━━ Extract to read ━━

This gives an amazing 1 hour at over 2000lm, then a further 36 minute with over 1000lm and another 30 minutes before the output drops to 200lm. Following this there was a further 40 minutes of usable light. This is a light you can rely on not to leave you in the dark and gives a fantastic performance on continuous maximum output.

When the batteries get very low the LEDs just dim gradually. I got bored waiting for a complete shut off and here used an exposure of 1/3200s to capture the LEDs in detail.








In The Lab

_In an attempt to quantify the actual beam profile I developed the following test. There are probably many flaws in my method, but it is simple and easy to carry out and seems to provide a good enough comparison.

The method used was to support the light 1m off the floor and 1m from a wall, with a tape measure on the wall. The zero of the scale is placed in the centre of the hotspot and a lux meter is then positioned at points along the scale, with the measurements recorded. Beam shots are often taken with the light shining on a flat white wall, so this method is simply measuring the actual intensity across the beam on a flat surface, not the spherical light emission.

The results are then plotted on a graph.

For the best throw you want to see a sharp peak with less of the distracting spill. For the best flood light the trace should be pretty flat._

The TM11 beam profile is shown here compared to the Fenix TK41 as this is a well-known high performance light.

The TM11 has a very strong peak, however it also has a wide hotspot and smooth transition into a nice bright spill area.






_Taking this a little further, I calculated an approximate factor to apply to the lux measurements, as each measurement gets further from the centre of the beam, it corresponds to a larger area onto which the light is falling. It seems to me that this should also be taken into consideration, so I applied these area corrections and came up with this odd looking graph.

The key quantity here is the area under the graph line. This should correspond to the total light output._

This shows just how much light the TM11 outputs, and it overwhelms the already impressive TK41 especially the spill and outer spill. The TM11 is also a flood monster.








The beam

The previous beam profile graphs, show the TM11 as having not only a strong hotspot so having good range, but also having masses of spill light. The compound reflector and multiple emitters mean the outer edge of the spill beam is a little messy, but this can’t be helped.






To give a comparison of the TM11’s powerful beam, here I’m comparing it to the Fenix TK41 as this is a known top performer.

The following image shows the direct comparison of both lights with exactly the same exposure.






If that doesn’t make you want one, nothing will!



What it is really like to use…






Using the two-stage switch initially took a bit of getting used to, but it did become just as natural as using the two-stage switch of a camera shutter button. For such a simple user interface the TM11 manages a great flexibility of control.

It is an unfortunate consequence of having a light such as this, that you quickly get accustomed to the massive output and it becomes ‘normal’. Other lights just seem to pale into insignificance once this Tiny Monster has made itself at home in your hand.

The large diameter of the light means anyone with small hands may find it a bit tiring to use for a long time, but with average or larger hands should find it comfortable enough.

━━━

* _List of tasks_
1. According to the flashlight review, how far from the wall was the light placed for the beam profile test?
2. In the entries, substitute "Determine" for "Identify" in the lines from the line with "coordinates (1222, 665)." up to and including the line with "Set Filter End is", and output only those lines.

━━ Data extract ━━

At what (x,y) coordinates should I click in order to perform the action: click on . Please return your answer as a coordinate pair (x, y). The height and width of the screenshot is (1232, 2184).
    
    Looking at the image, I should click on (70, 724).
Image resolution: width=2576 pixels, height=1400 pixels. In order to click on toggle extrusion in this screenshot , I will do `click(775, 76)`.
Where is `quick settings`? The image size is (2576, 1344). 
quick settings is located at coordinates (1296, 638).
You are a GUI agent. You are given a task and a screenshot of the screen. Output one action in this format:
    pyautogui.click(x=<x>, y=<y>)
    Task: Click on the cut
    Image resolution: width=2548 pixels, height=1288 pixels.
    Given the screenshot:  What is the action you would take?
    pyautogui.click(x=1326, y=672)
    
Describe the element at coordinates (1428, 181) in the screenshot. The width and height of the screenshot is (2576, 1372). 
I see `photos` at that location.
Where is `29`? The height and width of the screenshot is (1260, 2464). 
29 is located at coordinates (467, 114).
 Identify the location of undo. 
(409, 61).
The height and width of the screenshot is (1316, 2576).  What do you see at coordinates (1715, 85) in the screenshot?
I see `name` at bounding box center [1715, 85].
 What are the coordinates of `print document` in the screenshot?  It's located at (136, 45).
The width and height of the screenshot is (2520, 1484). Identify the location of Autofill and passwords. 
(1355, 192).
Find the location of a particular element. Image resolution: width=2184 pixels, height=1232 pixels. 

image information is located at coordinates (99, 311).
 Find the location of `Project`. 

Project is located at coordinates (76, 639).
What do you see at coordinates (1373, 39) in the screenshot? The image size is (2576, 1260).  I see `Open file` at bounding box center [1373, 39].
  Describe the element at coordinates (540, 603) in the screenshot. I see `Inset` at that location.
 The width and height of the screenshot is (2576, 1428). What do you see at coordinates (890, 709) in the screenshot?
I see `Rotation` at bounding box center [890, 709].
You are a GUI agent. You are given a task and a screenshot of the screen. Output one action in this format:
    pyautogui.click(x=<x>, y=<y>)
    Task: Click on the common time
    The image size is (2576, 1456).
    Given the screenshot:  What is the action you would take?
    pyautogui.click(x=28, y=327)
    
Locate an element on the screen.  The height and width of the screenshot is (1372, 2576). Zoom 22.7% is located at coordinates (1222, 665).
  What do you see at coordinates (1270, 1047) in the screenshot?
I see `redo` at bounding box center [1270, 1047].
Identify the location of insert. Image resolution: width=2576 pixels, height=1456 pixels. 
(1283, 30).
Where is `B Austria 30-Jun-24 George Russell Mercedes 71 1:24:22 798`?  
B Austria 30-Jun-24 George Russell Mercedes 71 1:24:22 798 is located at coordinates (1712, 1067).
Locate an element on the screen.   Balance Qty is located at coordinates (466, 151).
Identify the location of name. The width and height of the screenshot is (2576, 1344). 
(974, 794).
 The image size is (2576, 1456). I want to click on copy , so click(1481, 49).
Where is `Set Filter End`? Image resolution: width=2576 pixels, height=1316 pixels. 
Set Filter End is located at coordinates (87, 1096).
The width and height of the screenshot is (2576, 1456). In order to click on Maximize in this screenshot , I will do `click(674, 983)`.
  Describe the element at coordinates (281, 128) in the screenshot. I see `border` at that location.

━━━

* _Expected responses_
1. 1 m from the wall.

2.
Locate an element on the screen.  The height and width of the screenshot is (1372, 2576). Zoom 22.7% is located at coordinates (1222, 665).
  What do you see at coordinates (1270, 1047) in the screenshot?
I see `redo` at bounding box center [1270, 1047].
Determine the location of insert. Image resolution: width=2576 pixels, height=1456 pixels. 
(1283, 30).
Where is `B Austria 30-Jun-24 George Russell Mercedes 71 1:24:22 798`?  
B Austria 30-Jun-24 George Russell Mercedes 71 1:24:22 798 is located at coordinates (1712, 1067).
Locate an element on the screen.   Balance Qty is located at coordinates (466, 151).
Determine the location of name. The width and height of the screenshot is (2576, 1344). 
(974, 794).
 The image size is (2576, 1456). I want to click on copy , so click(1481, 49).
Where is `Set Filter End`? Image resolution: width=2576 pixels, height=1316 pixels. 
Set Filter End is located at coordinates (87, 1096).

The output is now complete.